Другие сыновья Атауальпы процветали в Кито. Сыновья Инки по имени Карлос и Франсиско получили воспитание во францисканском монастыре в Кито и крестились в 1548 году. На следующий год президент Педро де ла Гаска выделил Карлосу энкомьенду в Конокото, так что он стал вторым выход­цем из общества инков, который присоединился к тем немно­гим, кто был удостоен привилегии получить такой подарок. Эти мальчики нашли поборника своих прав в лице францис­канского монаха Франсиско де Моралеса, который в 1552 году написал королю, что юный Франсиско Тупак-Атаучи нахо­дится в колледже Сан-Андреса в Кито «без средств к суще­ствованию: Вашему Величеству следовало бы дать ему немно­го денег, чтобы он смог жениться». Он был упомянут в ко­ролевском указе 1556 года и вскоре стал получать ежегодную пенсию в размере 1000 песо. Таким образом, обеспеченный постоянным доходом, «ауки» Франсиско сумел-таки удачно жениться: он женился на дочери курака из Отавало. Он стал богатым человеком в колониальном обществе и приобрел в Кито различную собственность (включая ту, которая находит­ся недалеко от каменоломен, — она до сих пор известна как Тьеррас дель Ауки), а также земли в долине Чильо, в Латакунге, Отавало и Кумбая и фруктовый сад в Амбато. К 1576 году Франсиско был единственным человеком, получающим пен­сию от королевского казначейства в Кито. В одном официаль­ном отчете говорилось, что «он поддерживает домашнее хо­зяйство и живет очень тихо и мирно; он доволен этой мило­стью, так как она дает ему средства к существованию». Фран­сиско Тупака-Атаучи сделали распорядителем общественных работ в Кито. Он умер после 1580 года, будучи богатым и ува­жаемым гражданином. Его похоронили в часовне, которую он заложил в церкви Сан-Франсиско.

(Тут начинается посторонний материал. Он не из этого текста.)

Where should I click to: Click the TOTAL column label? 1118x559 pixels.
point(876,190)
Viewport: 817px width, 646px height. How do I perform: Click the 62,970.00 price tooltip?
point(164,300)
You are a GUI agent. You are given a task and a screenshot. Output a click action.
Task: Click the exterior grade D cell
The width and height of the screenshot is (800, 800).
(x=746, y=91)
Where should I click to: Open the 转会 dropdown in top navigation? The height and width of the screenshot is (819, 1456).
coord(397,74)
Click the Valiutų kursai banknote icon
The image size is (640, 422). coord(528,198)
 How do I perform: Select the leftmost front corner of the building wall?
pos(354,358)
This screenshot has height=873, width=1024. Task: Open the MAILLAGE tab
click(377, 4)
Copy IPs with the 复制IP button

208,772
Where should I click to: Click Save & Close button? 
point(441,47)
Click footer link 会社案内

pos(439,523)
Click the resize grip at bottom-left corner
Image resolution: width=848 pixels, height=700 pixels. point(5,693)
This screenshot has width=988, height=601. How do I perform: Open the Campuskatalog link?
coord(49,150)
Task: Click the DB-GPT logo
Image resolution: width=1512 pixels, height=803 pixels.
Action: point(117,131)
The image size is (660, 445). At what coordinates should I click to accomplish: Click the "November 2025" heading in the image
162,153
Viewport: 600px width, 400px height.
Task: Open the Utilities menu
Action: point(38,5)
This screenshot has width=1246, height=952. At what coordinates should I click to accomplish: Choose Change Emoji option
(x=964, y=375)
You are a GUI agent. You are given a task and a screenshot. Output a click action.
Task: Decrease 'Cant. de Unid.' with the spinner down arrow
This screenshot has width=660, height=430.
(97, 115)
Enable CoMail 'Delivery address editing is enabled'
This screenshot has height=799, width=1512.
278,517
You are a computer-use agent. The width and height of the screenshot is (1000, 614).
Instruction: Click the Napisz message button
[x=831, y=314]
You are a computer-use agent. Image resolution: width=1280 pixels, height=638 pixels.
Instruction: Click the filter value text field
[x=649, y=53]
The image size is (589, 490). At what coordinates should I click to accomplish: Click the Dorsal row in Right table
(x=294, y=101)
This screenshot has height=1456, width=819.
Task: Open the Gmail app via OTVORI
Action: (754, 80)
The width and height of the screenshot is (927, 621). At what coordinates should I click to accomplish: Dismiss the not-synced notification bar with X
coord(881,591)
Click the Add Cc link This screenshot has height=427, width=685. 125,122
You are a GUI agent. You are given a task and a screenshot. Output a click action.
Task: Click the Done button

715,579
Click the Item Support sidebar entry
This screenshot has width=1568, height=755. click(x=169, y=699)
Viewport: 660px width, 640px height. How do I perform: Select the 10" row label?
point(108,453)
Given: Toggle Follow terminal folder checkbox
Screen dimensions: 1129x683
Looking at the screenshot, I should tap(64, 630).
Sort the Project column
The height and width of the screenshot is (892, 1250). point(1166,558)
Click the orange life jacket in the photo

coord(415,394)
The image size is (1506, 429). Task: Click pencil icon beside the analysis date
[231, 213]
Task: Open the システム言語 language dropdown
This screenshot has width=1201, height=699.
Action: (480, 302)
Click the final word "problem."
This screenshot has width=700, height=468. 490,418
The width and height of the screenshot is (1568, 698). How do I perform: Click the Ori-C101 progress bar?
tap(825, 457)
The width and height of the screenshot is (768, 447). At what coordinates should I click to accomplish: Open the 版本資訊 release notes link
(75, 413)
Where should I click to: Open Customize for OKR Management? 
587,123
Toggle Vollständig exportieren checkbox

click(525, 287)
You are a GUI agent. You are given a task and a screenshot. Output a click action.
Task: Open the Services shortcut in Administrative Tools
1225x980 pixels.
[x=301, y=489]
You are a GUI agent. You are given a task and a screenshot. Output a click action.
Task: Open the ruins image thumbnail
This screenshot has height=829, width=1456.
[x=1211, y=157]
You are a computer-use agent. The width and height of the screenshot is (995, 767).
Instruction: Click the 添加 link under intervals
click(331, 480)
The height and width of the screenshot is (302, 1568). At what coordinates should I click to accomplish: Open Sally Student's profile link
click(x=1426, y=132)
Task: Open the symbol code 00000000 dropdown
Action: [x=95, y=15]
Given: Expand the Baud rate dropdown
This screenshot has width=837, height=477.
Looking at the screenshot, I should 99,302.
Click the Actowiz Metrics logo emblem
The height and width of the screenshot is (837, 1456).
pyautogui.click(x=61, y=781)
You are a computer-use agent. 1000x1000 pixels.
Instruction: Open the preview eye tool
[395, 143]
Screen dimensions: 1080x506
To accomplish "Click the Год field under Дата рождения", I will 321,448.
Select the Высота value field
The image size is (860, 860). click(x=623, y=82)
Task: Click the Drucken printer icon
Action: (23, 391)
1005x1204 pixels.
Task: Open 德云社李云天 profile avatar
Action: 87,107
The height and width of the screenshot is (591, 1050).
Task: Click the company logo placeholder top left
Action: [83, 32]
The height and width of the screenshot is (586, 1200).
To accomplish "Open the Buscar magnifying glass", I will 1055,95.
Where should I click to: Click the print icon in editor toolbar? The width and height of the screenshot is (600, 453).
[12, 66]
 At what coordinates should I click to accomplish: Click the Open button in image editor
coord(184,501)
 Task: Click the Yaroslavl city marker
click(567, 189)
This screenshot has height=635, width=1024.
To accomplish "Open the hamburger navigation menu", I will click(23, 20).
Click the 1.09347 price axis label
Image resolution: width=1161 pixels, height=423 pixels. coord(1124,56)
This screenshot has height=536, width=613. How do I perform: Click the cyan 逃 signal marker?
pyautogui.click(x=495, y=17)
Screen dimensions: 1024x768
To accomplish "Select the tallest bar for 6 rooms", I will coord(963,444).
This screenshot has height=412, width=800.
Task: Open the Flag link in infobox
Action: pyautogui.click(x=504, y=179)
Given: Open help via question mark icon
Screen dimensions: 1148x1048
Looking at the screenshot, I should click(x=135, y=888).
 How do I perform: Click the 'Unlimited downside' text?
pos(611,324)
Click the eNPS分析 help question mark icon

Выжили и другие члены семьи Атауальпы, находившиеся в районе Куско. Когда Себастьян де Беналькасар вторгся в Кито, он отправил капитана Диего де Сандовала в провинцию Чапарра, расположенную далеко на севере империи инков, рядом с Кали в современной Колумбии. Сандовал захватил в плен группу беглецов-инков, включая сестру-жену Атауальпы, кото­рая при крещении приняла имя Донья Франсиска Койя. Жители Куско глубоко почитали ее. Одна из ее служанок позже свидетельствовала, что когда Франсиска Койя забеременела и служанка спросила ее, от кого, то та сказала, что беременна от своего хозяина капитана Сандовала. Она родила дочь, а ее внучка вышла замуж за видного испанца по имени Висенте де Тамайо. Их семья разрослась в течение колониального перио­да. Еще одна жена Атауальпы, Донья Исабель Ярук Палья, ста­ла любовницей другого офицера из отряда Беналькасара, Дие­го Лобата. Она обладала большим влиянием как вдова Инки, но тесно сотрудничала с завоевателями. Губернатору Кито Педро де Пуэльесу она выдала план готовящегося восстания индейцев, в результате чего он арестовал кураку из Отавало и заключил его и других заговорщиков под стражу.

Таким образом, и в Кито, и в Куско члены королевской фа­милии инков использовали свое привилегированное происхож­дение, чтобы получать пенсии и почести в испанском колони­альном обществе. Их трудно осуждать за то, что они старались воспользоваться щедростью испанцев с выгодой для себя или пытались усвоить европейские привычки. Но их сотрудниче­ство носило исключительно эгоистический характер, ему не хватало того достоинства, с которым Титу Куси пребывал в своей одинокой ссылке в лесистых горах Вилькабамбы.